↓
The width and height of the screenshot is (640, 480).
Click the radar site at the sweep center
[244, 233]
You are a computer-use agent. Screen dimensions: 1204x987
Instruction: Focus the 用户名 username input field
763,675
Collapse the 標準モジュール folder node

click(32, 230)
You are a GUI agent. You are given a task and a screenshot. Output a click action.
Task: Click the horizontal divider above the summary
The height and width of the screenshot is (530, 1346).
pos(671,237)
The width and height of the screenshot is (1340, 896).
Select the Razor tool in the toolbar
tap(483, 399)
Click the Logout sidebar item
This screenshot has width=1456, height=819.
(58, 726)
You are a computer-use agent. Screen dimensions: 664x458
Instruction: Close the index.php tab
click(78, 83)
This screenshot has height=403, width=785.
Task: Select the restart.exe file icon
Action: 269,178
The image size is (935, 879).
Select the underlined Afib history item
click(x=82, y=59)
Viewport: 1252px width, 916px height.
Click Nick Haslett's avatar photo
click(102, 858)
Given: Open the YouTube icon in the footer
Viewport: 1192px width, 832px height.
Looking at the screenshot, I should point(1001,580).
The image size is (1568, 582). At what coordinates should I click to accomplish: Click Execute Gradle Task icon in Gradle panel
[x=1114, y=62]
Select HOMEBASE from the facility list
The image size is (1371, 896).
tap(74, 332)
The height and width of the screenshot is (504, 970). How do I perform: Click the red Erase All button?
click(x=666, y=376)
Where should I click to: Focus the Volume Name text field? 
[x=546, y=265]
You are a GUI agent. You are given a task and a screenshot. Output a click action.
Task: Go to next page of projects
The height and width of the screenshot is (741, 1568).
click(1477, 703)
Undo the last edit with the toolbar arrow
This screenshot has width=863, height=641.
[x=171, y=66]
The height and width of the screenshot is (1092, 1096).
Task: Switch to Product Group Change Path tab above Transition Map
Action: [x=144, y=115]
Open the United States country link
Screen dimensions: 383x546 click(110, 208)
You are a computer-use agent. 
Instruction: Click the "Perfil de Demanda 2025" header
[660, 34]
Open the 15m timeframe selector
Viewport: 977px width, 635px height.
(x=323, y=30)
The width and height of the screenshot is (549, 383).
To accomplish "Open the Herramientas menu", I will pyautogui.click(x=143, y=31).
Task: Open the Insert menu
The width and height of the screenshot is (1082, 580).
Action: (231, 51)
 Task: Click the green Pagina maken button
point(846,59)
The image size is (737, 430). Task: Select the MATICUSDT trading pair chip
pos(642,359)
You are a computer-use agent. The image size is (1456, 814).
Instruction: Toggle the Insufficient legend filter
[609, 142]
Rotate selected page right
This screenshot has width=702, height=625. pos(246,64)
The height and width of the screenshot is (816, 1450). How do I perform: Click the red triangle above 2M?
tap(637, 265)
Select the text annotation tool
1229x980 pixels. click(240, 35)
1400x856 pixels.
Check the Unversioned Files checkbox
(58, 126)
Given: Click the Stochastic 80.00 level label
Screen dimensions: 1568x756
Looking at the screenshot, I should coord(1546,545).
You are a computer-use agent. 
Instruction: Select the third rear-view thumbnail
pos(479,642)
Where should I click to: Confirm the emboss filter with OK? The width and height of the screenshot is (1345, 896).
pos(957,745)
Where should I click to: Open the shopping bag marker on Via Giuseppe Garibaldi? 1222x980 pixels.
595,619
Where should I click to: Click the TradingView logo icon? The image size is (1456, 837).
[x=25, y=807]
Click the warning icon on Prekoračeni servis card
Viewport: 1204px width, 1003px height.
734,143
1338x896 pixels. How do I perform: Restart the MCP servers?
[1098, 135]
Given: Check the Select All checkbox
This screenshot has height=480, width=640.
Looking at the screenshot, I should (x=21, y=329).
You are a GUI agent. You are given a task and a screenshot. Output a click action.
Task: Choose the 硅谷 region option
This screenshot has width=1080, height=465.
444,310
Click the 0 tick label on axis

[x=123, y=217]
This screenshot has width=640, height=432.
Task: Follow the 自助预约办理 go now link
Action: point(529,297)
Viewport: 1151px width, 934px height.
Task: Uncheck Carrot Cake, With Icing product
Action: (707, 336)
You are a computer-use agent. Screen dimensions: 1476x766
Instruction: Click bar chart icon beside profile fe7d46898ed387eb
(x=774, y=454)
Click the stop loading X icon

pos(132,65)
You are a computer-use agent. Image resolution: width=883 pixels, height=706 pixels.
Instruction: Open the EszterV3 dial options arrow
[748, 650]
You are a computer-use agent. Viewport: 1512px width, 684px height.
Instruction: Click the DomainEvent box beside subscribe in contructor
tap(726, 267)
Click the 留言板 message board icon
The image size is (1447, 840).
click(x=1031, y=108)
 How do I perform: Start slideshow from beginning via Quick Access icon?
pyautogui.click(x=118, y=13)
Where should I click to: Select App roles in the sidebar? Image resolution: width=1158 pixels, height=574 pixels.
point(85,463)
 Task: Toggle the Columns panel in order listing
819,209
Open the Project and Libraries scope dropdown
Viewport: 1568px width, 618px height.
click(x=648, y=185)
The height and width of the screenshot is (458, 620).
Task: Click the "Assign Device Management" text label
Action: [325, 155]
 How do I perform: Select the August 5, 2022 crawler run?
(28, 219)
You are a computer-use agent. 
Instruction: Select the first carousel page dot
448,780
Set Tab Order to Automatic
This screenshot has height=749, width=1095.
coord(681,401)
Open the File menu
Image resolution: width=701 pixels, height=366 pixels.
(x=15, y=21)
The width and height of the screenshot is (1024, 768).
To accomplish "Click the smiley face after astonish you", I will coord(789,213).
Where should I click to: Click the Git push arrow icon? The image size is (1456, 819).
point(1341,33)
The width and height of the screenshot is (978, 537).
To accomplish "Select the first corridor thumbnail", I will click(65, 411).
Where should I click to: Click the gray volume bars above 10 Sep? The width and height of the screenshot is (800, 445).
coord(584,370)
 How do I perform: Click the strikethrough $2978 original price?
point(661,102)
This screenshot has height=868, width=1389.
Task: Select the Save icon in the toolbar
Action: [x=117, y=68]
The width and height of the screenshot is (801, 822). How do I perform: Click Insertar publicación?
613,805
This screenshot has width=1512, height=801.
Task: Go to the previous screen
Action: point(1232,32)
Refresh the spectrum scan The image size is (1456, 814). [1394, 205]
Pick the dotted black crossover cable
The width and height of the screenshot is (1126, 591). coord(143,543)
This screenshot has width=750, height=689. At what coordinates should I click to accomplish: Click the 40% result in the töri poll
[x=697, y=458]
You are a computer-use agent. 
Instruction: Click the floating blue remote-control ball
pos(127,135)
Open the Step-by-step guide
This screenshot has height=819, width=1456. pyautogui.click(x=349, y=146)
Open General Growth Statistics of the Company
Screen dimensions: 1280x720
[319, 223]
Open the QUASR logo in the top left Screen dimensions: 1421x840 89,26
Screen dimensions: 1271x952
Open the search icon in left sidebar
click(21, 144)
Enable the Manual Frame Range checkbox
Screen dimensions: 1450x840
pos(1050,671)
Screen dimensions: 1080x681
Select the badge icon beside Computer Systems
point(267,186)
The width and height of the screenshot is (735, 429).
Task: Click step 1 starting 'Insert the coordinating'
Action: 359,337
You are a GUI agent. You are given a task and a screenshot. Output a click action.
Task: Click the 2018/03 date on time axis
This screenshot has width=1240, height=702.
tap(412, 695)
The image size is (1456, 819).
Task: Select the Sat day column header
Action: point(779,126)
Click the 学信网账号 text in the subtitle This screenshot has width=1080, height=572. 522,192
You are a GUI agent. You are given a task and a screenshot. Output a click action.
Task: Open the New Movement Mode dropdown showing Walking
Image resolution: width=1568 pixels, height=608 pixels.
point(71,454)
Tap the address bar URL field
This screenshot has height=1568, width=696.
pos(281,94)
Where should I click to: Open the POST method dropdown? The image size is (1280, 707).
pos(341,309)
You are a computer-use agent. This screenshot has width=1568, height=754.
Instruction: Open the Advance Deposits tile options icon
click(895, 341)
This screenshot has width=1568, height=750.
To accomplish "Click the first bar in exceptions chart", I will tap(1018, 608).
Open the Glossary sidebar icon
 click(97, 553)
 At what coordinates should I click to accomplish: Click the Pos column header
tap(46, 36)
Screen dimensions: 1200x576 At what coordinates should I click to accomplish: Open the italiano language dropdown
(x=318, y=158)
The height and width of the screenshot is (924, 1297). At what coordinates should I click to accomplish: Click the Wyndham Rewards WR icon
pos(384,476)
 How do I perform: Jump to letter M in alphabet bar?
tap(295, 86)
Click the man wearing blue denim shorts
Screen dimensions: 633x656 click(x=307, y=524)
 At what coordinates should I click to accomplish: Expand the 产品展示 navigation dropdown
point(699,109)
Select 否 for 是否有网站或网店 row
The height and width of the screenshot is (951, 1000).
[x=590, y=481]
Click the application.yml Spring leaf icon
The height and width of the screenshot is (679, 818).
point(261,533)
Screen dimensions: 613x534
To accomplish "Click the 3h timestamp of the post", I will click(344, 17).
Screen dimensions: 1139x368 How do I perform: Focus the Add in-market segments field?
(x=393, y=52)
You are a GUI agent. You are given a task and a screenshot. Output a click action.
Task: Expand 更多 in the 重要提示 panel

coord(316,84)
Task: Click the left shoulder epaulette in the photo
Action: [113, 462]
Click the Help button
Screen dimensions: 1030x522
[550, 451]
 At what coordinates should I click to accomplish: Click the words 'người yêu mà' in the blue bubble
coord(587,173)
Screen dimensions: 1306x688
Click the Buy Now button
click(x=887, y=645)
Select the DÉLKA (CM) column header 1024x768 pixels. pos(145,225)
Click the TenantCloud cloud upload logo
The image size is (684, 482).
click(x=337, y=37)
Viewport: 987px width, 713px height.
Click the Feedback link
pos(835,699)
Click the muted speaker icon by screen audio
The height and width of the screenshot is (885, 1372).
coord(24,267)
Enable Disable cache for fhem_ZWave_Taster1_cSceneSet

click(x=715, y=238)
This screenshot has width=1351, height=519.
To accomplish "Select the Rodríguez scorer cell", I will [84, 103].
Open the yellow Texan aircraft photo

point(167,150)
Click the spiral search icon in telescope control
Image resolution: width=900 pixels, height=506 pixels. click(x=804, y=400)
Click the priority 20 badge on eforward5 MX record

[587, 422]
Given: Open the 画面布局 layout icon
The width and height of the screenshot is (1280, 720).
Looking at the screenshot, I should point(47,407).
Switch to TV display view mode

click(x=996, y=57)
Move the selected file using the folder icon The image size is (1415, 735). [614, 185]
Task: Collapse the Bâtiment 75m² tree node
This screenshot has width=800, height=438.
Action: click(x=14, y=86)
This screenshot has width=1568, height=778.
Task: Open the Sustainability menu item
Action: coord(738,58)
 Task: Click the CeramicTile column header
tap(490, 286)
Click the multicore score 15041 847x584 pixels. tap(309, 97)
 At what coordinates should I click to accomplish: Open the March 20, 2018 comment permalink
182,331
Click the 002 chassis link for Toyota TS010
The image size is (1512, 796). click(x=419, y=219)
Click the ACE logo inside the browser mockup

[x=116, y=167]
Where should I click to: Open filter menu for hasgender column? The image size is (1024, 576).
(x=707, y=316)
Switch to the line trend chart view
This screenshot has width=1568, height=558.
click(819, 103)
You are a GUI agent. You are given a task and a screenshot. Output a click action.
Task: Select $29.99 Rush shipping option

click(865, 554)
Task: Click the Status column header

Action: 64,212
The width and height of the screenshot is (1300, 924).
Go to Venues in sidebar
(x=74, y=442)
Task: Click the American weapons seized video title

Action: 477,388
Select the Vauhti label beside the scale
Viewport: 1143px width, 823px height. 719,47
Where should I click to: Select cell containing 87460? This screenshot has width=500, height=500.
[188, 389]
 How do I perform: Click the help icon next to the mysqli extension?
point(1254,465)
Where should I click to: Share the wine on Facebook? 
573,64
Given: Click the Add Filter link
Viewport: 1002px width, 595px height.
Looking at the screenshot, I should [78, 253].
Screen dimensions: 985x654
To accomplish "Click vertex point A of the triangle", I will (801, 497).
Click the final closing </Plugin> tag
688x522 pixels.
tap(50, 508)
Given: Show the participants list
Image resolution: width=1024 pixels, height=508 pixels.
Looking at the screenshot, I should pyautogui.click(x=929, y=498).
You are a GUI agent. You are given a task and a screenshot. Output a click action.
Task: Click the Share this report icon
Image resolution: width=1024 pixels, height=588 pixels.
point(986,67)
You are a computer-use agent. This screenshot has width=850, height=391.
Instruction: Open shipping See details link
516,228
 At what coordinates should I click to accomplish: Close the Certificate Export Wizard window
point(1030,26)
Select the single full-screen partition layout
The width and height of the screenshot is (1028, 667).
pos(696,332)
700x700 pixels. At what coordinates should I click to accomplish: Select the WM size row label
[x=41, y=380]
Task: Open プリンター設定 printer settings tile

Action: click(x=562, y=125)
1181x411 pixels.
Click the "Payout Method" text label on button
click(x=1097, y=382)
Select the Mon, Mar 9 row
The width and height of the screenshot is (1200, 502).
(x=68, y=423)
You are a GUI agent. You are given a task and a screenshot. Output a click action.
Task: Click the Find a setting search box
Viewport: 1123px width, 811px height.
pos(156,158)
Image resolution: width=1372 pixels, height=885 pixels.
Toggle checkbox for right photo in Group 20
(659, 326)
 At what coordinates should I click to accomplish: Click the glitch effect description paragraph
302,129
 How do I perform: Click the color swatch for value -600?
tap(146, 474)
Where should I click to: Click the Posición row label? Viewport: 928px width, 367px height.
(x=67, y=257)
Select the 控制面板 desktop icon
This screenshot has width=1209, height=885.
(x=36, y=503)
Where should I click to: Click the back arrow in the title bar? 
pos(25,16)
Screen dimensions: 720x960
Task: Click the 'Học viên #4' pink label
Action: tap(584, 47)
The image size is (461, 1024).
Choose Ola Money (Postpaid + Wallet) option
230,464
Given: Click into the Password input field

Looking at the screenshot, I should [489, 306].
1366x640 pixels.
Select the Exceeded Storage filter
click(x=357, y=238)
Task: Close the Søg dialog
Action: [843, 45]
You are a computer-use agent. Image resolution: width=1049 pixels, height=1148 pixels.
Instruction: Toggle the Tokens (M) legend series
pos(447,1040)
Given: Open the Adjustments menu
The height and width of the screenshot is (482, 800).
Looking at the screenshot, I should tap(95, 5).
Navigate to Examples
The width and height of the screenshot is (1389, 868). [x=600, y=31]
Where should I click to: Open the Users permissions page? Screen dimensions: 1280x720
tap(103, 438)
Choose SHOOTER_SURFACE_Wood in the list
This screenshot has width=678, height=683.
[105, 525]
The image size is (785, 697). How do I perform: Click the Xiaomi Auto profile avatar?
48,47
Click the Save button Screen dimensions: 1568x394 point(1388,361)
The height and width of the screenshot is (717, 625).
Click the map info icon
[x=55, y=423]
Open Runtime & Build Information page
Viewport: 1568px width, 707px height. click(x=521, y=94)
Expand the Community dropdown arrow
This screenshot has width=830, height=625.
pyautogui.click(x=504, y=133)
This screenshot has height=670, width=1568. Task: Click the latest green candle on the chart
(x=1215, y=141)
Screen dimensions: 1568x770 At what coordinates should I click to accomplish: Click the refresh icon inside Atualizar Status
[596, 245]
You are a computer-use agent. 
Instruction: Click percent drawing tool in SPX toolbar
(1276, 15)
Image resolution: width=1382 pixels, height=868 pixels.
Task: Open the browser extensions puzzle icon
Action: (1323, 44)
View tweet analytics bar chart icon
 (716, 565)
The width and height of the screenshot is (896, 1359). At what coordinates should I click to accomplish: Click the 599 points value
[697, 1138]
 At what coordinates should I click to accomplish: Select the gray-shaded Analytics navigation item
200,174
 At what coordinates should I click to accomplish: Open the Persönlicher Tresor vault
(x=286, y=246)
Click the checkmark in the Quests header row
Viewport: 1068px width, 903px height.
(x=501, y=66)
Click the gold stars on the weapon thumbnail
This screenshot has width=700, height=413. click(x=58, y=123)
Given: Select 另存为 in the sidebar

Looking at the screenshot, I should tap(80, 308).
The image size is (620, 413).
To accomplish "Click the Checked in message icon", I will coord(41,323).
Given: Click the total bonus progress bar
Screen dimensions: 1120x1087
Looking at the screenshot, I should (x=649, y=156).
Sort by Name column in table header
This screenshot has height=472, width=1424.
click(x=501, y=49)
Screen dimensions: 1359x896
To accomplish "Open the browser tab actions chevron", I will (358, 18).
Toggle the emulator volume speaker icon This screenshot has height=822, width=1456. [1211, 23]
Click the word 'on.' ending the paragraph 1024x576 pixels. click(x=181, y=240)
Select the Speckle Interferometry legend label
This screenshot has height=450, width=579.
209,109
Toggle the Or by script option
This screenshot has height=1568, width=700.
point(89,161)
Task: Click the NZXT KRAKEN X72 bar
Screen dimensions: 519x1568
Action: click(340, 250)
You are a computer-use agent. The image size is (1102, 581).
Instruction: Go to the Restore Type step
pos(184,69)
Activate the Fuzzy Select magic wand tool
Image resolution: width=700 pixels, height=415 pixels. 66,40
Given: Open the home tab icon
↑
*Work required*: In the data above, lay out the stretch from the line containing "Click the Help button" through the line containing "click(x=715, y=238)" as a JSON list of strings, one string per line and blank lines omitted.

*Worked answer*:
[
  "Click the Help button",
  "Screen dimensions: 1030x522",
  "[550, 451]",
  " At what coordinates should I click to accomplish: Click the words 'người yêu mà' in the blue bubble",
  "coord(587,173)",
  "Screen dimensions: 1306x688",
  "Click the Buy Now button",
  "click(x=887, y=645)",
  "Select the DÉLKA (CM) column header 1024x768 pixels. pos(145,225)",
  "Click the TenantCloud cloud upload logo",
  "The image size is (684, 482).",
  "click(x=337, y=37)",
  "Viewport: 987px width, 713px height.",
  "Click the Feedback link",
  "pos(835,699)",
  "Click the muted speaker icon by screen audio",
  "The height and width of the screenshot is (885, 1372).",
  "coord(24,267)",
  "Enable Disable cache for fhem_ZWave_Taster1_cSceneSet",
  "click(x=715, y=238)"
]